The Western Blot assay works by separating the specific proteins, or antigens, of the Borrelia bacterium by size, measured in kilodaltons (kDa). The patient’s serum is then exposed to these separated antigens. If the patient has developed antibodies against the bacterium, these antibodies will bind to the corresponding antigens, creating visible bands on a test strip.

The test differentiates between two classes of antibodies: Immunoglobulin M (IgM), which is typically produced early in the course of an infection, and Immunoglobulin G (IgG), which appears later and generally persists for a longer duration. By identifying which specific antigens the patient’s IgM and IgG antibodies react to, the Western Blot provides a more detailed picture of the immune response.

Defining Test Accuracy

When evaluating the accuracy of any diagnostic test, two statistical measures are paramount: sensitivity and specificity. Sensitivity refers to the test’s ability to correctly identify individuals who actually have the disease, minimizing false negatives. Conversely, specificity is the test’s ability to correctly identify individuals who do not have the disease, minimizing false positives.

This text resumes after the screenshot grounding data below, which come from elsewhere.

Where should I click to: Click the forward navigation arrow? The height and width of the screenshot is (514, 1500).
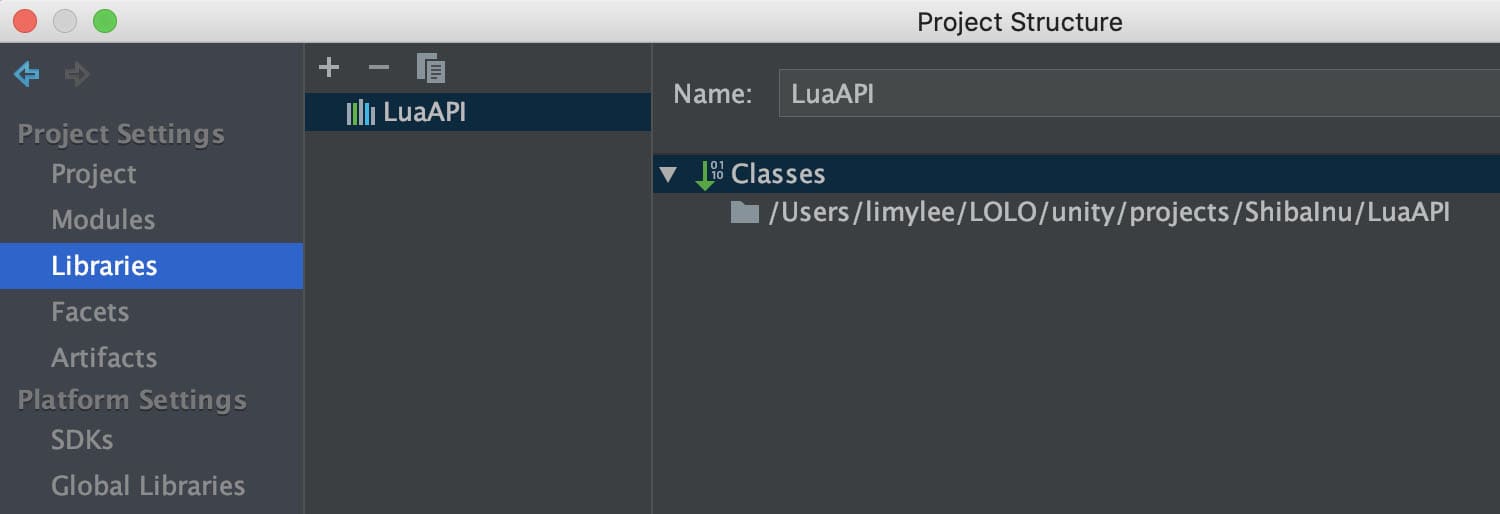click(77, 74)
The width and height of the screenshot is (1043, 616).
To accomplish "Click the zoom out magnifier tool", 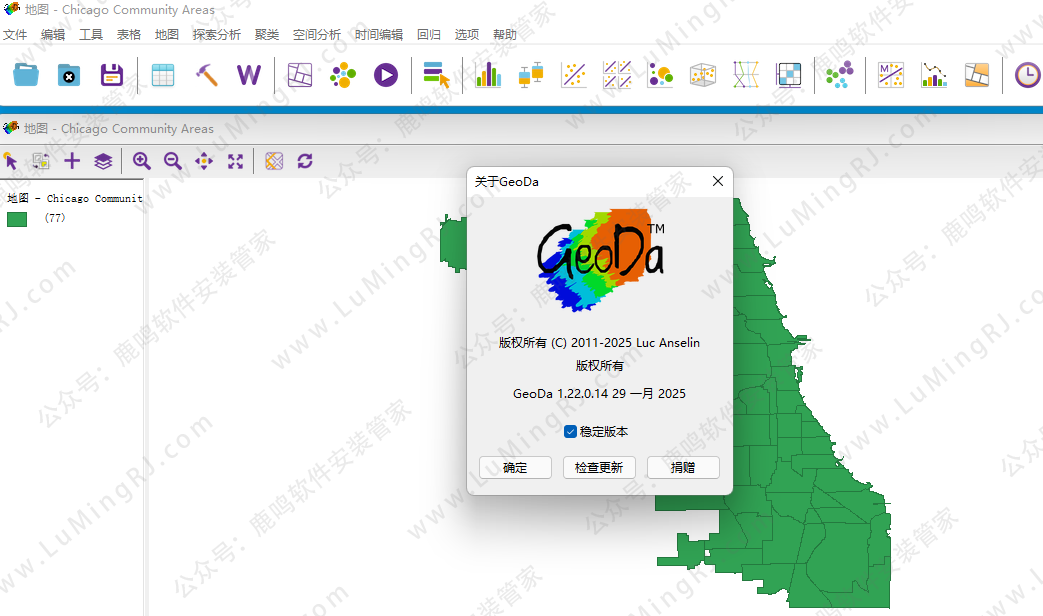I will (173, 161).
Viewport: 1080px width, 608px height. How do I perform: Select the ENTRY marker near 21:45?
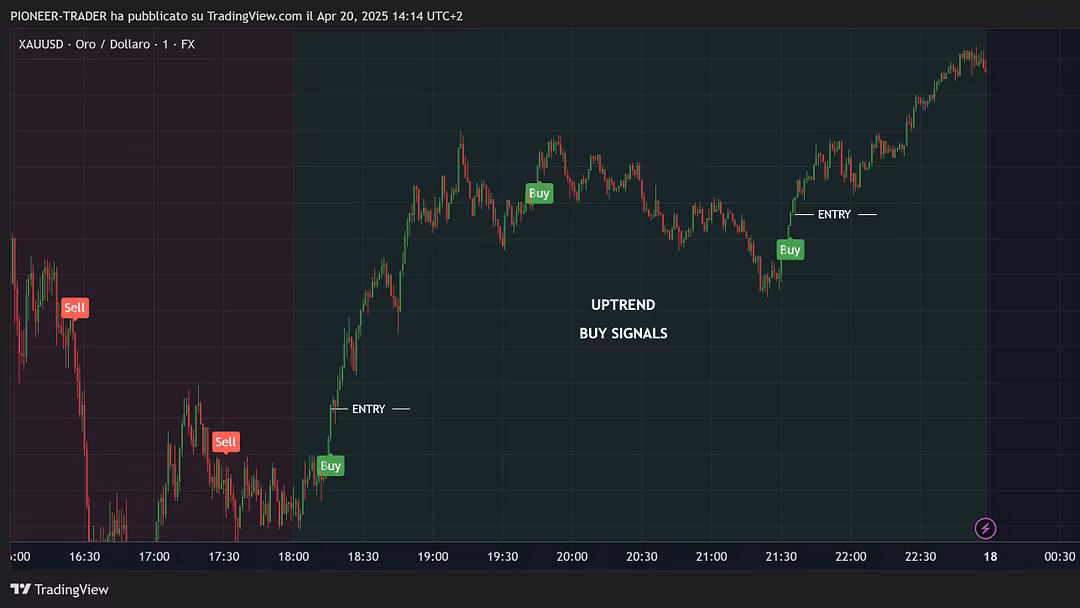834,215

For the Western Blot, the test is engineered to be highly specific, particularly the IgG blot, which is considered its strength as a confirmatory tool. A high specificity is prioritized to prevent the misdiagnosis of Lyme disease in individuals who may have antibodies from other conditions, such as syphilis or certain autoimmune disorders, which can cross-react with Borrelia antigens. Studies suggest that when strict interpretive criteria are applied, the specificity of the IgG Western Blot can approach 100% in late-stage disease.

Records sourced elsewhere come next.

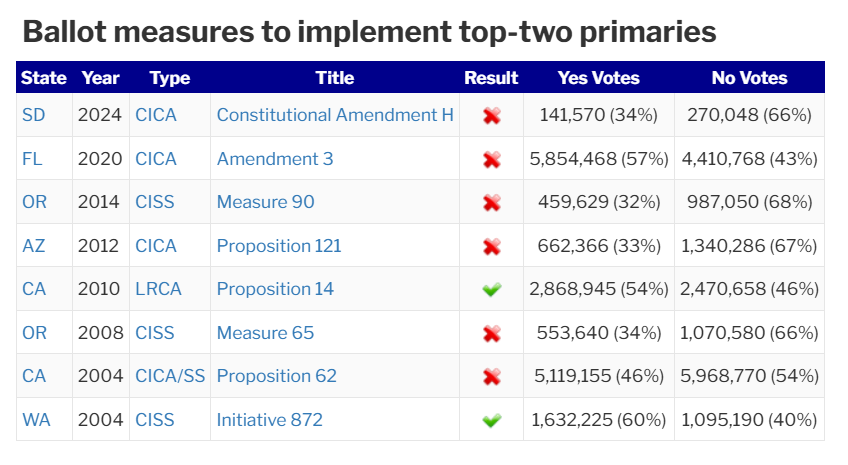Viewport: 848px width, 465px height.
Task: Click the defeated icon in Amendment 3 row
Action: pyautogui.click(x=491, y=159)
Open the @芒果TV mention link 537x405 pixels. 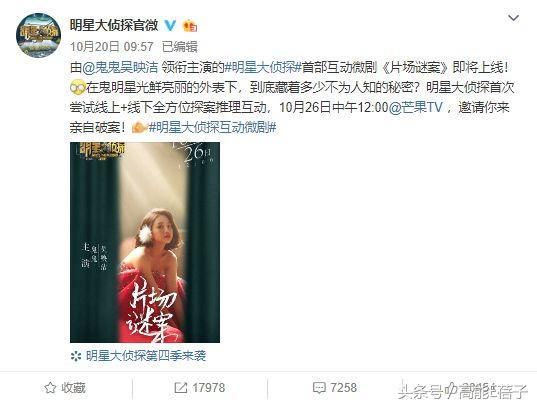click(x=415, y=107)
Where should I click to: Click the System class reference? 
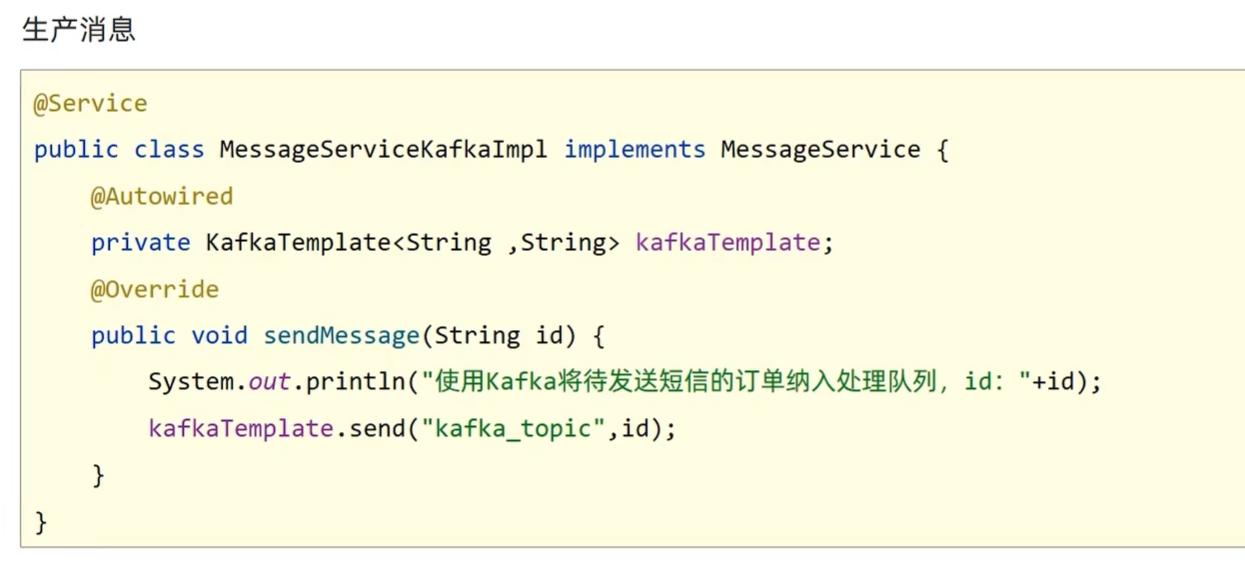190,382
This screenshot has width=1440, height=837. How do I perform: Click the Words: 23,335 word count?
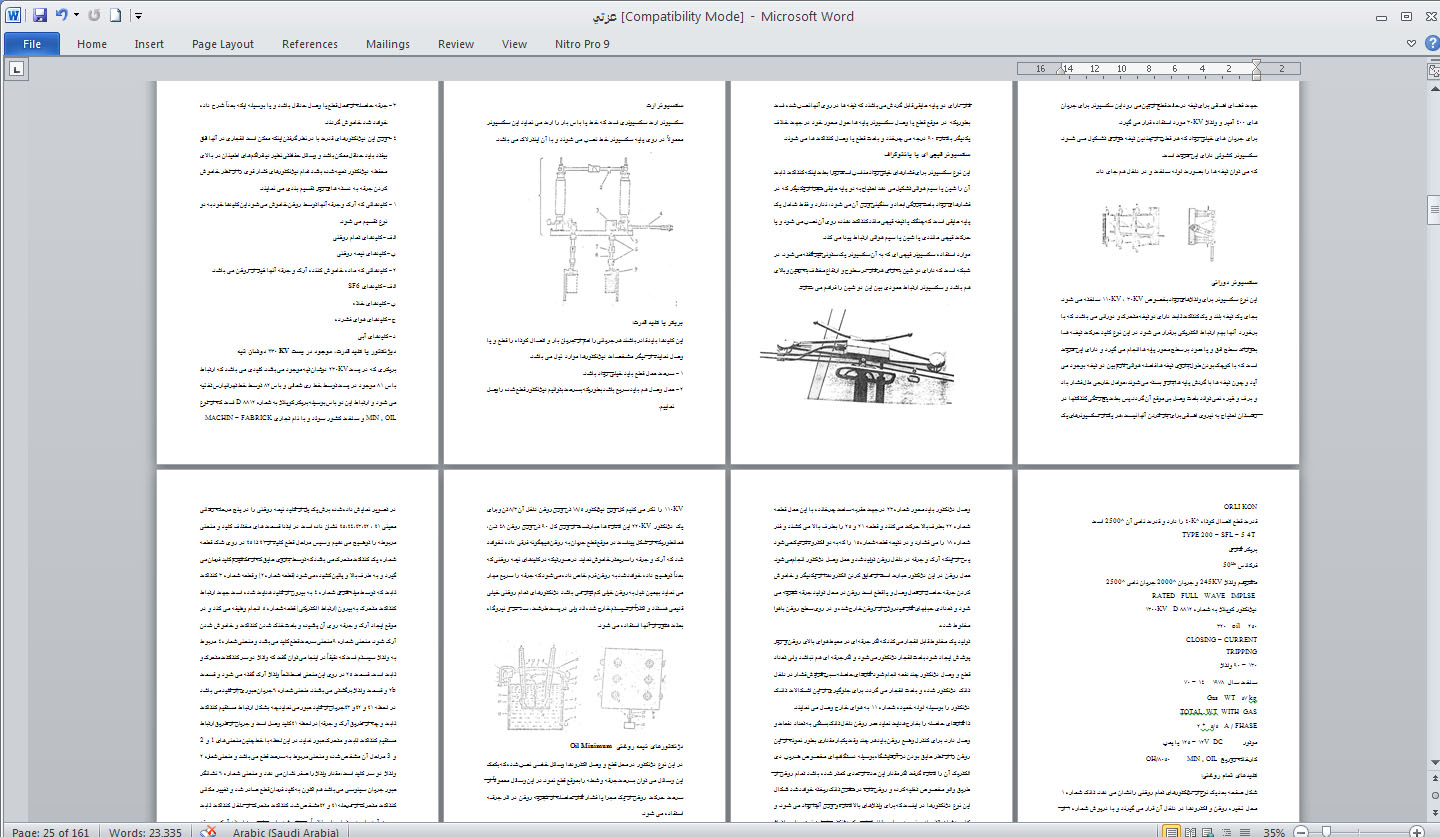point(145,832)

This focus on specificity comes at the expense of sensitivity, especially in the early stages of the infection. The overall sensitivity of the two-tiered protocol may be as low as 35% to 50% in patients with early localized Lyme disease. This means that a significant number of people who are genuinely infected may receive a false-negative result shortly after infection.

The sensitivity of the Western Blot improves as the infection progresses because the body has more time to mount a robust antibody response. For instance, in later stages, such as in patients with Lyme arthritis or neurological involvement, the sensitivity can rise to a range of 75% to 89%. The accuracy of the test is therefore highly dependent on the stage of the disease at the time the blood sample is collected.

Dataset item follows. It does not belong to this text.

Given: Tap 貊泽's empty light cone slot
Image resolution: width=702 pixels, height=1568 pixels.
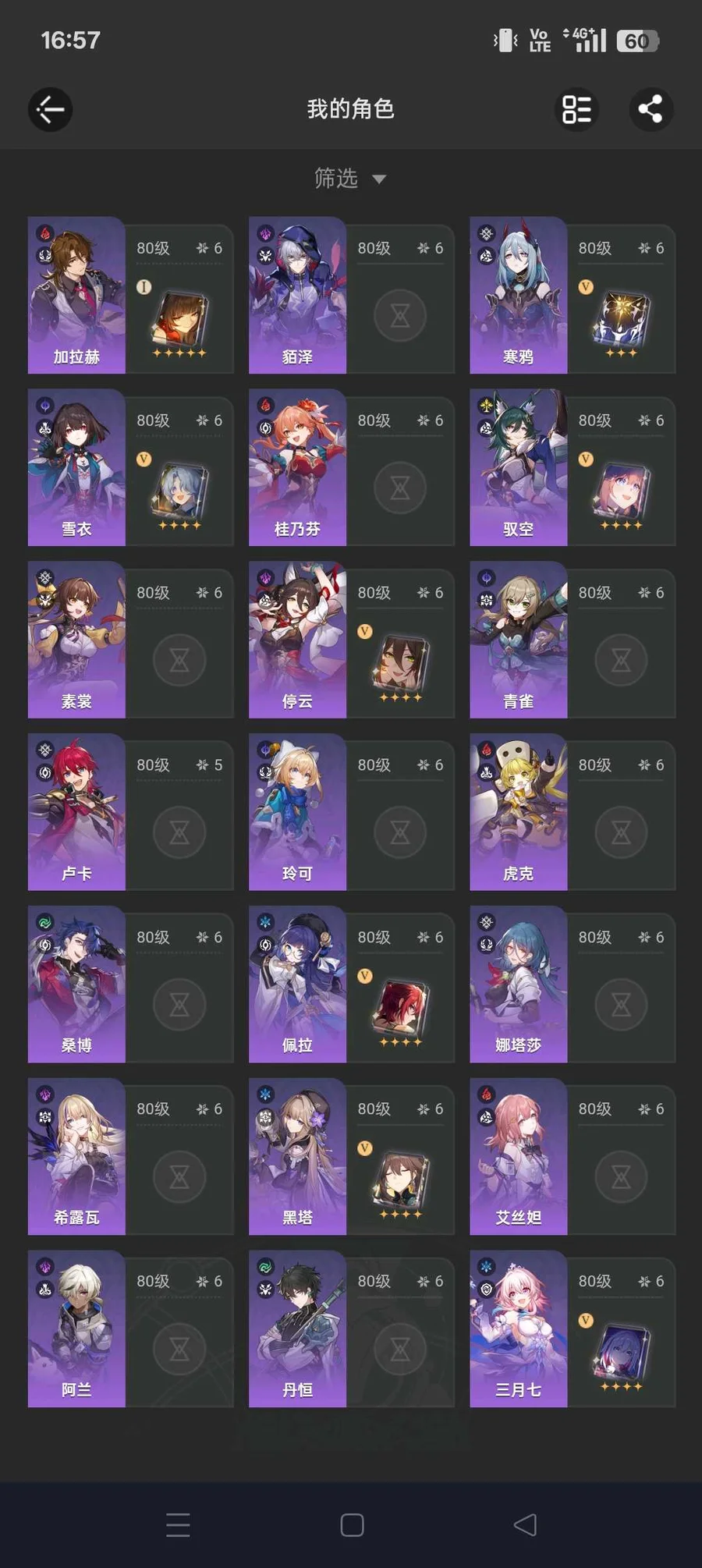Looking at the screenshot, I should click(400, 315).
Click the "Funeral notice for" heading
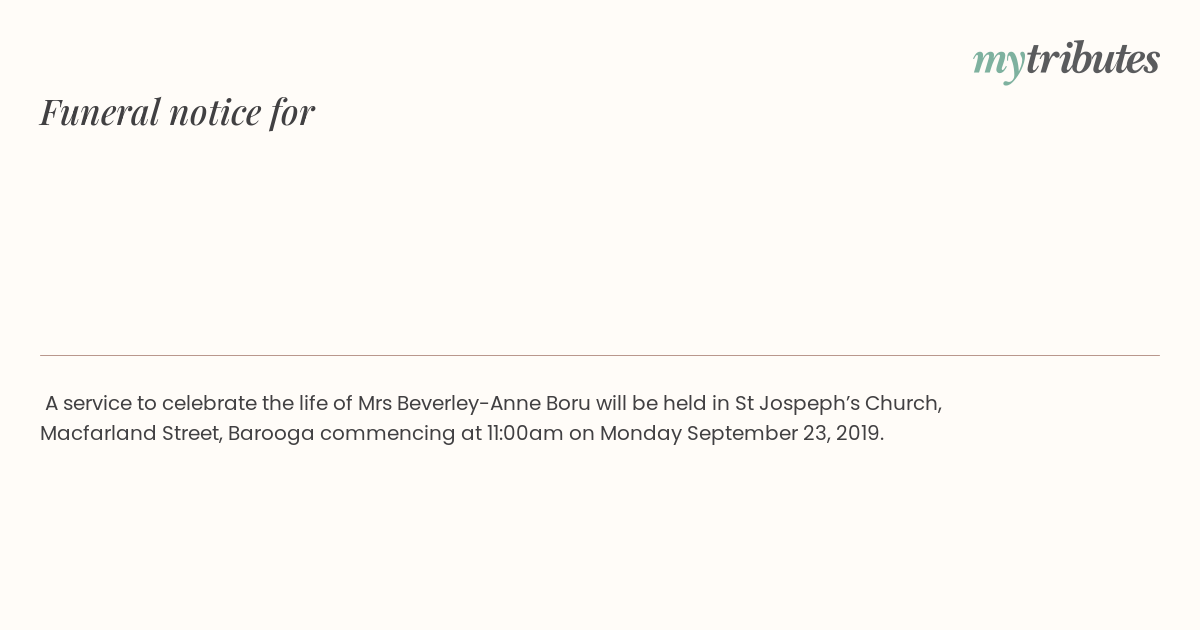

Factors Influencing Test Reliability

The reliability of the Western Blot is significantly influenced by the timing of the test relative to the infection. Antibodies, which are what the test measures, do not appear immediately upon infection; the body requires a period of time to produce them, a process known as seroconversion. Testing too early in the course of the infection will frequently result in a false-negative due to a lack of detectable IgM or IgG antibodies.

Generally, IgM antibodies begin to appear in the bloodstream around two to four weeks after infection, while IgG antibodies follow later, typically four to six weeks or more post-exposure. The CDC criteria for a positive IgM result is therefore only applicable within the first 30 days of illness, as an IgM-positive result after this period may be considered a false positive or simply a non-specific reaction.

The interpretation of the test results is a major factor in reliability, as a positive result is not based on a simple presence of antibodies but on the detection of specific banding patterns. The CDC criteria define a positive IgM Western Blot as having at least two of the three specific bands (23, 39, and 41 kDa) present. For the IgG Western Blot, a positive result requires the presence of at least five of ten designated bands:

  • 18 kDa
  • 23 kDa
  • 28 kDa
  • 30 kDa
  • 39 kDa
  • 41 kDa
  • 45 kDa
  • 58 kDa
  • 66 kDa
  • 93 kDa

Variations in how laboratories interpret a faint band or deviations from these strict criteria can impact the final reported result, leading to inconsistent diagnoses. Furthermore, cross-reactivity with antibodies from other conditions, such as other spirochetal infections or viral illnesses, can cause non-specific binding to Borrelia antigens, potentially leading to a false-positive reading, particularly on the IgM blot. The Western Blot must always be interpreted in conjunction with a patient’s symptoms and history of tick exposure.